→ Exercise
When you come to the line with "You are a computer-use agent. 1008x569", begin repeating; continue exactly through the final line of the records and include nothing from before.

START Information shown

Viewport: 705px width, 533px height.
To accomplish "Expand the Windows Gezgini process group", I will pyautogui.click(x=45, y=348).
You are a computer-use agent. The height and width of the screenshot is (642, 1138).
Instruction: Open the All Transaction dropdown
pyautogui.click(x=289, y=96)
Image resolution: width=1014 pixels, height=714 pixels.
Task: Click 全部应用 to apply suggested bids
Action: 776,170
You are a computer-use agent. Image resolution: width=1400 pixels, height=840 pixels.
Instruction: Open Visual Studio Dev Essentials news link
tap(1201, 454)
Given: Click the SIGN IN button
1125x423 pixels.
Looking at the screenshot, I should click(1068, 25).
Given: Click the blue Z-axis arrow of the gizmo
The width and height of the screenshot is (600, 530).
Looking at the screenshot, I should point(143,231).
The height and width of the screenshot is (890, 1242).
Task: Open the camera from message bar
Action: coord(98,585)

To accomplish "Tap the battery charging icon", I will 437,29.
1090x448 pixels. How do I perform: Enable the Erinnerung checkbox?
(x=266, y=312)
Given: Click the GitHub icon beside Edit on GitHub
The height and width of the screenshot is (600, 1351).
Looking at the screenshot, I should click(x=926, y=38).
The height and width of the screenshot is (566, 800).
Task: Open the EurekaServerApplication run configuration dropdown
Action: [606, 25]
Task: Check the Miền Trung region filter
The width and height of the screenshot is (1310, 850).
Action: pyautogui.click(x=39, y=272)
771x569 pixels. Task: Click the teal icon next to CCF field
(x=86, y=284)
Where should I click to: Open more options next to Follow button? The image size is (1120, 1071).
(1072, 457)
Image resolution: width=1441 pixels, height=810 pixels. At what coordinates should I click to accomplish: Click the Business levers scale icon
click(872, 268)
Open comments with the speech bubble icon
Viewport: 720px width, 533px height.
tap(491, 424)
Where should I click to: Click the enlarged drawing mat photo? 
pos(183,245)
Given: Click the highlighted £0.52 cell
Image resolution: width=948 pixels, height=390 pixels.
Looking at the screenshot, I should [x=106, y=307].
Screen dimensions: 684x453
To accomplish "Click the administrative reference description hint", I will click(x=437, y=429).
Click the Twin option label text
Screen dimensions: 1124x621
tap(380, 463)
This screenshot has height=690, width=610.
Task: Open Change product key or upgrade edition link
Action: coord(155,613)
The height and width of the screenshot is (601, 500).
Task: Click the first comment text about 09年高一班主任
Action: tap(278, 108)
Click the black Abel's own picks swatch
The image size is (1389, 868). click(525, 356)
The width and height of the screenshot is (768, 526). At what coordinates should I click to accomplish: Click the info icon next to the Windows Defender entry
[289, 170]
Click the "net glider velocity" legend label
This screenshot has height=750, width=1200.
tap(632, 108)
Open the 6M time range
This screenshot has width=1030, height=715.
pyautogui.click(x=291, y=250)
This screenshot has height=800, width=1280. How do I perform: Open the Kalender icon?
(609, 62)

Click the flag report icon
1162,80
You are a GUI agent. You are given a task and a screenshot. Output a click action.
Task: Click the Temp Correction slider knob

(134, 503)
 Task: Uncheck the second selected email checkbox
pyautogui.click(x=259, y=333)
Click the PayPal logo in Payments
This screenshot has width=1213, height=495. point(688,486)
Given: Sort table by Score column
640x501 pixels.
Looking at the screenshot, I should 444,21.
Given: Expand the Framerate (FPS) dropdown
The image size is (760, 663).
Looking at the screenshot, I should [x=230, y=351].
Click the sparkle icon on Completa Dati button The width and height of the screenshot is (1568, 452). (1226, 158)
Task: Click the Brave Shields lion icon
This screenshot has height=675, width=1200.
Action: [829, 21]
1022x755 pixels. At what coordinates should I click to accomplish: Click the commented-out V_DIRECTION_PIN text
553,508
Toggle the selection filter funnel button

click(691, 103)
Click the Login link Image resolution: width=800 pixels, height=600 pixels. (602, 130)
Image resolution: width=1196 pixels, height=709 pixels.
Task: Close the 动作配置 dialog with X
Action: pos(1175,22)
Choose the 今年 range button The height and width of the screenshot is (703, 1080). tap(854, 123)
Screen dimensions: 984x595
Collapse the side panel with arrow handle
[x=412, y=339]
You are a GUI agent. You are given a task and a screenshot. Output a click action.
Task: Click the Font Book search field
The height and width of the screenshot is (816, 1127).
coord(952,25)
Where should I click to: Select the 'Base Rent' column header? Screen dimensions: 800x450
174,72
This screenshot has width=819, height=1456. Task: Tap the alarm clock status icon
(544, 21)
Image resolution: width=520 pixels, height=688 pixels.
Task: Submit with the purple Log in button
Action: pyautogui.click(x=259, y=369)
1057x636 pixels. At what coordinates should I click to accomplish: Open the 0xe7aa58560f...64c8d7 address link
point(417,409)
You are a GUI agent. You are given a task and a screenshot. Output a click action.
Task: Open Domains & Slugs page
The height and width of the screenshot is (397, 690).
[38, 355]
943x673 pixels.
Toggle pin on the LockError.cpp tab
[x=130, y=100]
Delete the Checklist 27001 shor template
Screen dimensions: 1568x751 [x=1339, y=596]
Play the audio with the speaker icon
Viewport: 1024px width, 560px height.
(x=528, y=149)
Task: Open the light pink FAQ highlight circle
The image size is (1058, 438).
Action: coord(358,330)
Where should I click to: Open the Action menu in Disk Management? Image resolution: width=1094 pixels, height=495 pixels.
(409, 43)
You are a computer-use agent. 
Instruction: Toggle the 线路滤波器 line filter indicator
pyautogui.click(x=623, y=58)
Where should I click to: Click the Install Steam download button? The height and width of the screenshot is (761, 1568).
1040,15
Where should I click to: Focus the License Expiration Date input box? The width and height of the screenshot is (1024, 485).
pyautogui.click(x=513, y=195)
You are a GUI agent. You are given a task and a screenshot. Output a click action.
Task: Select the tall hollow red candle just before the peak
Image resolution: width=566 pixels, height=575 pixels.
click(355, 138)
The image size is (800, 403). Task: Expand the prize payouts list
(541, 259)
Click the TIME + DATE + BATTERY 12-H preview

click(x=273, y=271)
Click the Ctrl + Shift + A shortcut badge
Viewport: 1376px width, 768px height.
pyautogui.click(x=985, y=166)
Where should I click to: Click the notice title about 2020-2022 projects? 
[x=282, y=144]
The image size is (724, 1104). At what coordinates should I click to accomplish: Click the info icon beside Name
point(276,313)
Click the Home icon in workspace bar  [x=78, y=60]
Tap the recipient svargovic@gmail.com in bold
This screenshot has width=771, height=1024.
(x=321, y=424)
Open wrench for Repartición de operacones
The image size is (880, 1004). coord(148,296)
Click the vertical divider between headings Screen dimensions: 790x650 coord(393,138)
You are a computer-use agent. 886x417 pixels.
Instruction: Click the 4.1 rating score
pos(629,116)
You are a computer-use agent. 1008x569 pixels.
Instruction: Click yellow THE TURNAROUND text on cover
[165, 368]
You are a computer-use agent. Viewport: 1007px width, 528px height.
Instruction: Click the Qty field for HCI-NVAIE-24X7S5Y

END Information shown

→ Solution for this task
You are a computer-use agent. 1008x569 pixels.
Instruction: Click yellow THE TURNAROUND text on cover
[165, 368]
You are a computer-use agent. Viewport: 1007px width, 528px height.
Instruction: Click the Qty field for HCI-NVAIE-24X7S5Y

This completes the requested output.